I have started a small part-time job as a choir accompanist. I was not looking for a job, and didn't really want to start working, since I have Gunner at home and Spiff is a busy 3rd-year bee. And then an opportunity jumped out at me from out of nowhere, and I couldn't turn it down. A voice teacher I knew while working as an accompanist at a local university called me a few weeks ago and offered me the job. I hadn't spoken to him in a year and a half, and I am quite surprised that he remembered me. He told me that his former pianist quit at the last minute, and he practically begged me to take the position. The choir is a "class" at a pharmacy school, made up of students who want a form of artistic release in the midst of all of their scientific studies. They meet twice a week, and usually only half of the choir is present at each rehearsal. He assured me that it is a very low pressure, low stress gig. So after talking to Spiff and convincing many of my friends to help watch Gunner, I decided that it was a good opportunity for me, and I took the job.

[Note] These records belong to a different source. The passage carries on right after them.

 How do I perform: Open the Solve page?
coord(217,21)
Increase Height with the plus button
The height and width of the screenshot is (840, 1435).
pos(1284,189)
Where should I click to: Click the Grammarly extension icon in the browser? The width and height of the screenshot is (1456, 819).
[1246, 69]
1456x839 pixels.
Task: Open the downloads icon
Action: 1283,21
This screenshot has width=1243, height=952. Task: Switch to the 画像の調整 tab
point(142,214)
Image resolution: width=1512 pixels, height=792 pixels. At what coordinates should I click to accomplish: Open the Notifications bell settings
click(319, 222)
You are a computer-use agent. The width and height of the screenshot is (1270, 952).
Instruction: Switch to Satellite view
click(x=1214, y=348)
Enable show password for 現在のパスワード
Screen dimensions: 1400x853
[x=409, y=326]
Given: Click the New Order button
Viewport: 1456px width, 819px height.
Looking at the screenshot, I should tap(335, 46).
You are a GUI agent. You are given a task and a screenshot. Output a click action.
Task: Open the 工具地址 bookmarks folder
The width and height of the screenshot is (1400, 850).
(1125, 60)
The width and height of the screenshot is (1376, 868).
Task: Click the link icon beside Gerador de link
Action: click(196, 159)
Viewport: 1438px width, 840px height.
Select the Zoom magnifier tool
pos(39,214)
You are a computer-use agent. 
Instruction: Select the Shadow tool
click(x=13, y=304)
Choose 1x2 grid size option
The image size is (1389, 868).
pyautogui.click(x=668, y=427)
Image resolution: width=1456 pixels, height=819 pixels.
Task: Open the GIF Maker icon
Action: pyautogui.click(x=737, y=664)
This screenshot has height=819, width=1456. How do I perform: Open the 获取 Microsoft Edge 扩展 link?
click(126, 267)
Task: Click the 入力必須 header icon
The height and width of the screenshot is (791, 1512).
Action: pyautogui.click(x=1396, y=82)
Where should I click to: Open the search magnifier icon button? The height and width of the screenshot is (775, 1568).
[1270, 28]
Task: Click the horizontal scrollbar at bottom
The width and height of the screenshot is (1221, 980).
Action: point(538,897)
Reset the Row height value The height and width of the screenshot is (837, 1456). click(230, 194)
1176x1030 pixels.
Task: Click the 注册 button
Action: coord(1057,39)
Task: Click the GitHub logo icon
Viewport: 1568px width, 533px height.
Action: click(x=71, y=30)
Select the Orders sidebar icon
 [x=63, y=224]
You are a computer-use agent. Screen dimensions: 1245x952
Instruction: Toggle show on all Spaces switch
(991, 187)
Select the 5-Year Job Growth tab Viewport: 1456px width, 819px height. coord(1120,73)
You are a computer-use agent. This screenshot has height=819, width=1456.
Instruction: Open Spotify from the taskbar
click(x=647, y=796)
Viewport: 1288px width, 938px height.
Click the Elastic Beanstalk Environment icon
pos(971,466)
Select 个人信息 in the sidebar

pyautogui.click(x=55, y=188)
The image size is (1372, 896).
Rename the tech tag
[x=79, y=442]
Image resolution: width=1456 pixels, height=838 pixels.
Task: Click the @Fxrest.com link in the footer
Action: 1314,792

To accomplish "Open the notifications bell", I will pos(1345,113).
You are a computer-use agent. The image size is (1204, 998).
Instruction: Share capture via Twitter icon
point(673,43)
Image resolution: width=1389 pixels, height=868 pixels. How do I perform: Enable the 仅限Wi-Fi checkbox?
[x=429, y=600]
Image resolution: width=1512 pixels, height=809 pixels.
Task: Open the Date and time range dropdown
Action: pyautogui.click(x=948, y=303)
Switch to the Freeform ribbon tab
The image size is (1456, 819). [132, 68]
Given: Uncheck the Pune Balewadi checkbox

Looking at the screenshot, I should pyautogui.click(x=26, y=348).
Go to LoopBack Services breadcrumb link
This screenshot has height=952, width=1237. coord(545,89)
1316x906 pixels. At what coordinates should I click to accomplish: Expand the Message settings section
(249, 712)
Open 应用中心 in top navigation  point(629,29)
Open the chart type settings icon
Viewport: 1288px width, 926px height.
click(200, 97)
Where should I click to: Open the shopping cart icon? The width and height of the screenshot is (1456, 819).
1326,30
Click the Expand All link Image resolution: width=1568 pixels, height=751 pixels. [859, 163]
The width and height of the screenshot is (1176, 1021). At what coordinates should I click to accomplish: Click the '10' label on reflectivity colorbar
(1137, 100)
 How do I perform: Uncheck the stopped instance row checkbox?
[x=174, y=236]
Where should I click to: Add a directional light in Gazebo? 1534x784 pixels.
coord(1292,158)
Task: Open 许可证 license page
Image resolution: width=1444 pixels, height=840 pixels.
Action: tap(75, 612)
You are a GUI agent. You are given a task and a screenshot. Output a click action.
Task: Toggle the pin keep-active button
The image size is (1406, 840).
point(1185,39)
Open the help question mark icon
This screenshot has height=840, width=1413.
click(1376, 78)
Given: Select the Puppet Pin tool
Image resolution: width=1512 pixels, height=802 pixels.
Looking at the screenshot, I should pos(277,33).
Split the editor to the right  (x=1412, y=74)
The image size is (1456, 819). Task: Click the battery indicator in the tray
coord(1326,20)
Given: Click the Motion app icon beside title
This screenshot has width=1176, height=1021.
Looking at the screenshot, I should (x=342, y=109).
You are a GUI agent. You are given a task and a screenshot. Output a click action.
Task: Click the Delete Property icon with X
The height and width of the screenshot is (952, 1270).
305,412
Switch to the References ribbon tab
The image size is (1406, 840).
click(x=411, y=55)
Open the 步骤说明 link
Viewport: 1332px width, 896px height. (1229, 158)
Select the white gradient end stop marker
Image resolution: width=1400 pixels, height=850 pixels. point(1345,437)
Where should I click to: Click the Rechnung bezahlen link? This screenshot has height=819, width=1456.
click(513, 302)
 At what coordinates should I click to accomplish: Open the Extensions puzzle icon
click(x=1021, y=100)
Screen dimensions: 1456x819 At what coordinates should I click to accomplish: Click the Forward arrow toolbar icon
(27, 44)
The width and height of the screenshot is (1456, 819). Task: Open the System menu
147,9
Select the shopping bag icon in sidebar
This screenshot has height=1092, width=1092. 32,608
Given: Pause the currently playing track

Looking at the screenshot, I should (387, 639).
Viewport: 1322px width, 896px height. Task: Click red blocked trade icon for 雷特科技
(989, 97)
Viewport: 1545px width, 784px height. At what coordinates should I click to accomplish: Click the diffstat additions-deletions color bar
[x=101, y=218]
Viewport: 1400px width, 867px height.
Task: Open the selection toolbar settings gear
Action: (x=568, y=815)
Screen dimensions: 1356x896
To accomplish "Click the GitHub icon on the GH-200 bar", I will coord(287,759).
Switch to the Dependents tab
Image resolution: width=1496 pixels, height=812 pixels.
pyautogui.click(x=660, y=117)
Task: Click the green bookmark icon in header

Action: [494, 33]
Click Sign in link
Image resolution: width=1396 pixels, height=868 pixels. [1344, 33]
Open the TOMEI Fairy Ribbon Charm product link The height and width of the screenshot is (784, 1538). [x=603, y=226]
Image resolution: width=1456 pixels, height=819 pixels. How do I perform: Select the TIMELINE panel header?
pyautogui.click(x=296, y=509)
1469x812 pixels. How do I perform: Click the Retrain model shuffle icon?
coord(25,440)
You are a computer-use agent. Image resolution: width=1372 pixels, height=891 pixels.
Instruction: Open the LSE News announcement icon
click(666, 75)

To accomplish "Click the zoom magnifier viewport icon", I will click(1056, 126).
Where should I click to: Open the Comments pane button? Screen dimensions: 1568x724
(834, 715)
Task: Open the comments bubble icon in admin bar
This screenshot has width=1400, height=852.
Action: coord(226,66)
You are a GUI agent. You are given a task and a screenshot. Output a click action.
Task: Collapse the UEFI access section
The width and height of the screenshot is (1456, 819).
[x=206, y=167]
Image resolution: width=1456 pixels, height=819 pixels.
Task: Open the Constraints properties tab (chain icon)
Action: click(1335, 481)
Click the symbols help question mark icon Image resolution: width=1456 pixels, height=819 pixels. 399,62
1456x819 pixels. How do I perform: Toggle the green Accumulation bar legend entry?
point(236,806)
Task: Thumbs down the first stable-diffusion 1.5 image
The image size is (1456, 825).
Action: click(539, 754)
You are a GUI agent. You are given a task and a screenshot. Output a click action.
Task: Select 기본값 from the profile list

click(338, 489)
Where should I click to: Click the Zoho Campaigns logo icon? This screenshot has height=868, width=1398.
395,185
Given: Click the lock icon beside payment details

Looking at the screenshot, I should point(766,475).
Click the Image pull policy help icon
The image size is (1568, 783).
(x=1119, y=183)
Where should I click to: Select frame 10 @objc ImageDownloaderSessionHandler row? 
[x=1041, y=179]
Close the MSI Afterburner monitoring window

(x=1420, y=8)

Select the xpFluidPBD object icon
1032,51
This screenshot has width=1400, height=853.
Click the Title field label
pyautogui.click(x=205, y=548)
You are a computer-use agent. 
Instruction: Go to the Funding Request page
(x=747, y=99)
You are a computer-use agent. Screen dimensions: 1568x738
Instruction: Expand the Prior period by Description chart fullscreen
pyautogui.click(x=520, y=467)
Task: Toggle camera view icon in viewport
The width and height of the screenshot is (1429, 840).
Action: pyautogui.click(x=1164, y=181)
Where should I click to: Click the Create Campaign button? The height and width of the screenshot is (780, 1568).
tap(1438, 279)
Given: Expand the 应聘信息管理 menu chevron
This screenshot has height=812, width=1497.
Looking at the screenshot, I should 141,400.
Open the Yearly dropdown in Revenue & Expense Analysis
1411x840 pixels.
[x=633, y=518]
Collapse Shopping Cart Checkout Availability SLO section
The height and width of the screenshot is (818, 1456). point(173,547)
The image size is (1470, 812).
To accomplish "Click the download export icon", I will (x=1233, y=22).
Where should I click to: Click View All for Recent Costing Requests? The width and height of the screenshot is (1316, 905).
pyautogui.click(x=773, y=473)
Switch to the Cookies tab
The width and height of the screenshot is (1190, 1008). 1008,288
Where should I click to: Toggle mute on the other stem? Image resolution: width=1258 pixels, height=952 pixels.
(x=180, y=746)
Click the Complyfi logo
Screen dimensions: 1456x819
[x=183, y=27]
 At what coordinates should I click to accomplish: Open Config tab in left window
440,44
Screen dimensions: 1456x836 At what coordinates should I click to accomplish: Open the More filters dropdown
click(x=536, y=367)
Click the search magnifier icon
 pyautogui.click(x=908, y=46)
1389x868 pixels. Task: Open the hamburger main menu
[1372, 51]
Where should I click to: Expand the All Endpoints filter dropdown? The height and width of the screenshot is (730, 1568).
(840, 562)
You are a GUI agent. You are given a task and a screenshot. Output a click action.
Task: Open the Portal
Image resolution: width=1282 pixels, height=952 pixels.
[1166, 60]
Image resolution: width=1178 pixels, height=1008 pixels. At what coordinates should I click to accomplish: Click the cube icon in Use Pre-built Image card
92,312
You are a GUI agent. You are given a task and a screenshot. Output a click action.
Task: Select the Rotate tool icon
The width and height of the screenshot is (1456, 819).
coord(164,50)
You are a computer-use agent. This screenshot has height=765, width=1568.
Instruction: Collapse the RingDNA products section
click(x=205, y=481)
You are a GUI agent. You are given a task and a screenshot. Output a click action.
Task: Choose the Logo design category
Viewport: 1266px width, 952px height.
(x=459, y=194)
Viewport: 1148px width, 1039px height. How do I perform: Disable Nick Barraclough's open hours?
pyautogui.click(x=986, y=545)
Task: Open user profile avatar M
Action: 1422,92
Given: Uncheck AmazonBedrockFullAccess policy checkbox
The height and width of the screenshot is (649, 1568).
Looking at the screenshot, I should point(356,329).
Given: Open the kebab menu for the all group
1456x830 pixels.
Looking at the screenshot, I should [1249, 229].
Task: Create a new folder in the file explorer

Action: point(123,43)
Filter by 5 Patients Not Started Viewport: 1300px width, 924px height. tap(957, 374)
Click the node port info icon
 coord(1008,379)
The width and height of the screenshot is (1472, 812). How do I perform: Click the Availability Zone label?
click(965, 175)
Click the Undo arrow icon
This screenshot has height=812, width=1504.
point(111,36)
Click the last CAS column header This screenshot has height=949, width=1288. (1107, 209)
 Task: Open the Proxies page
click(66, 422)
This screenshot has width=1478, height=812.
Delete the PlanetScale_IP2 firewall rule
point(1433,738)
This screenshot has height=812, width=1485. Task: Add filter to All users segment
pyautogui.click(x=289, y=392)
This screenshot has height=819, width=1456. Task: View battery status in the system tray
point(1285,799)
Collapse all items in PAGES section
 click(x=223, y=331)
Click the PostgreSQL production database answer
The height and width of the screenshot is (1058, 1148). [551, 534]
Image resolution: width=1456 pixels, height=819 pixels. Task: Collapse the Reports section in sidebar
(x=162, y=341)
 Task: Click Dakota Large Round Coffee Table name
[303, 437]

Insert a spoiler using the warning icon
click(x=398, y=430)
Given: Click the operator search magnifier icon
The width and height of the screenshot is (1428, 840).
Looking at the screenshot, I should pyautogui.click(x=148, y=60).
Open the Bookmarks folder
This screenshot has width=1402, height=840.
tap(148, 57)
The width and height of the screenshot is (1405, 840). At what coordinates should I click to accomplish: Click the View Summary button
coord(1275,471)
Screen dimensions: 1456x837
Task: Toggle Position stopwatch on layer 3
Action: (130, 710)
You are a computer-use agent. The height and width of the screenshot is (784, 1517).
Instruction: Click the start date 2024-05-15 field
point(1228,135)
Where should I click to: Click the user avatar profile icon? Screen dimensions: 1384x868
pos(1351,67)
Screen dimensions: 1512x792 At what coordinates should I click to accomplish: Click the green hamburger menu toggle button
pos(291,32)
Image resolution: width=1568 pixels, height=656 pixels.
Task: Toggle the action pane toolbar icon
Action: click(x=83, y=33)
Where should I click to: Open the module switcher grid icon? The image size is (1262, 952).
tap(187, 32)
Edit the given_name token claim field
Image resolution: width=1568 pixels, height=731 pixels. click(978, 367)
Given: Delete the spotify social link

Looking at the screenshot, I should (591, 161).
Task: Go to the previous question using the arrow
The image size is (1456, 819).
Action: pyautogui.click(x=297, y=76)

I have been doing this for about a month, and so far it seems to be working out. I think it is nice that Spiff has a scheduled evening to be with Gunner. It is also nice for Gunner to spend one-on-one time with daddy, and to get out and play with other moms and kids during the weekly rehearsal. It's so much fun for him that he thinks he has died and gone to heaven for two hours a week.
It is also giving me a chance to play the piano and exercise my brain. I am so badly out of "piano shape", and I can feel my fingers and my mind being stretched like taffy while I play warm-ups and parts, and sight read. This is pretty easy stuff, too, and I'm surprised at how much I find myself working at it, considering that accompanying (sight reading, sight reading and sight reading!!!) was what I spent the majority of my time doing while in college and grad school. So, I am grateful for this new tiny job because it's giving me a small chance to get back some of what I have lost over the last few years of ignoring the piano.